So there you go, on.

And then we can turn it off.

Now when you turn it on and off, you're going to be creating a new session.

And so if you've turned it, once you turn it on again, you're going to end up removing that last session.

So be aware of that.

And be careful when you're flipping that switch back and forth because you may lose your data.

So now what I'm going to do is instead of sitting here for 20 minutes recording power while I talk to you guys, I have another device, which I'm going to connect up, which has the power trace already on it here.

So the visual demonstration of me connecting the device.

[ applause ]

Chad: All right.

So let's move over to our demo machine.

[ silence ]

Chad: Okay.

So I'm going to start a new Instruments document here.

In the iPhone section of the template chooser.

Try and zoom in on here for you.

If you scroll down we have a new, here's the energy diagnostics template.

Start with a new document here.

We have all of our Instruments populated.

Now what you want to do is, is the way you choose which device you want to import the document from, you, is a standard for the targets chooser.

That's our iPhone.

Now to import the data under the file menu we have an Import Energy Diagnostics From Device.

We'll do that and the data will come.

Now during this demonstration as I navigate the trace, I'm going to be using this track scale control down here.

I don't know if you guys have had a chance to use that.

But this allows you to zoom out, so you can see all of your data on the same track, or on the same screen, and zoom in for more detail.

So I'll be playing with that, if you see this scale changing that's what I'm doing.

So now I promised you that I'd show you a couple of things, the push notification to start with.

So what does a push notification look like?

Well I can tell you the push notifications actually right here.

I'm going to scroll that over, so you can see Instruments with the actual Instrument name next to it here.

There we go.

Now this is actually the push notification.

The reason I know this is a push notification is because I looked at our Sleep/Wake Instrument, and this dark band means the device is asleep.

The light band means the device woke up and then it went to sleep again some short time after that.

Now, the Display Brightness Instrument is telling me that the display did not come on for that wake up.
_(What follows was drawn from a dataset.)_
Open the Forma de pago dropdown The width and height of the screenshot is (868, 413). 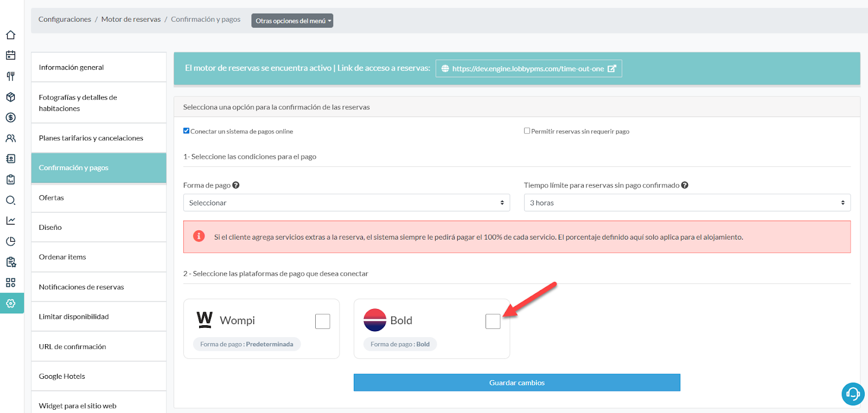coord(346,203)
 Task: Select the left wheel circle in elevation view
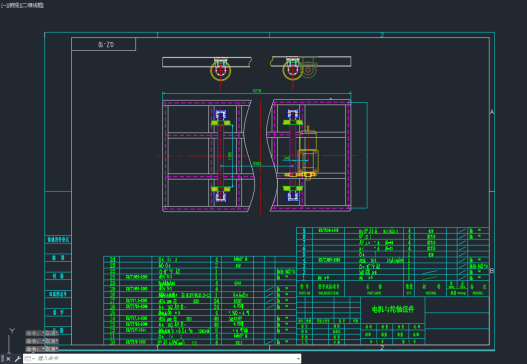[220, 71]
So that's indicative of a push notification or some other type of notification going on.

Now since I sent myself a mail, when you get a mail on the phone you have that friendly mail tone that generates that tells you that you have an email waiting.

Maybe it's not friendly for you to receive too much email.
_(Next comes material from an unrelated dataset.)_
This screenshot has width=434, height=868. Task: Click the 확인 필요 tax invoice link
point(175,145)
But if we go to the Activity Instrument we can kind of confirm that.

So if I move my inspection head to this block of activity here that I see, the inspection head will line up.

Let's see if I can get it all on one screen here, maybe not for you guys.
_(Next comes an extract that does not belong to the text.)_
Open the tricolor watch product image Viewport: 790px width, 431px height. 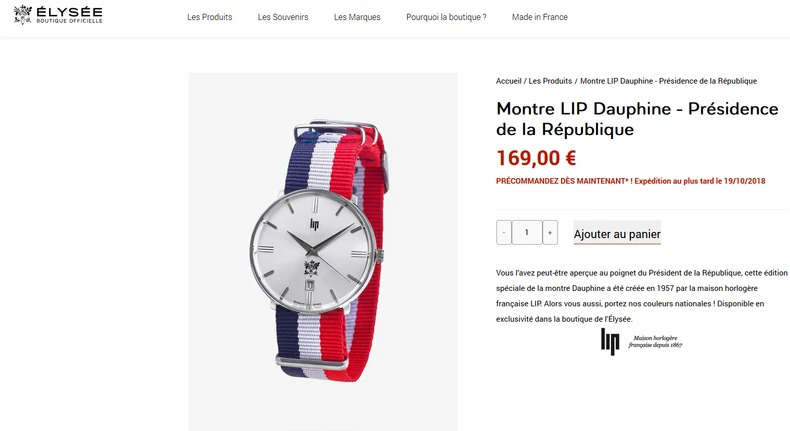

But you might notice that when I move the inspection head it will move to the line in the table view of where that activity is.

So if we look at that line in the activity, we will see that we had 13% activity during that interval.

And sure enough the audio processing went to 4.3%.

So that is our push notification.

Now next thing I said is that I had watched a YouTube video.

Now how do I find that in all of this data?

Well, we have these flags on the top here that record the interesting events.

And this one's coming from the Sleep/Wake Instrument telling me that the device has gone through a running state.

And I can navigate the flags here with these arrows.

We'll see that more, that mail came to the foreground with me checking that mail I sent.

Then it goes into the background.

And ah, YouTube is started.

So now I see that YouTube is the foreground running application.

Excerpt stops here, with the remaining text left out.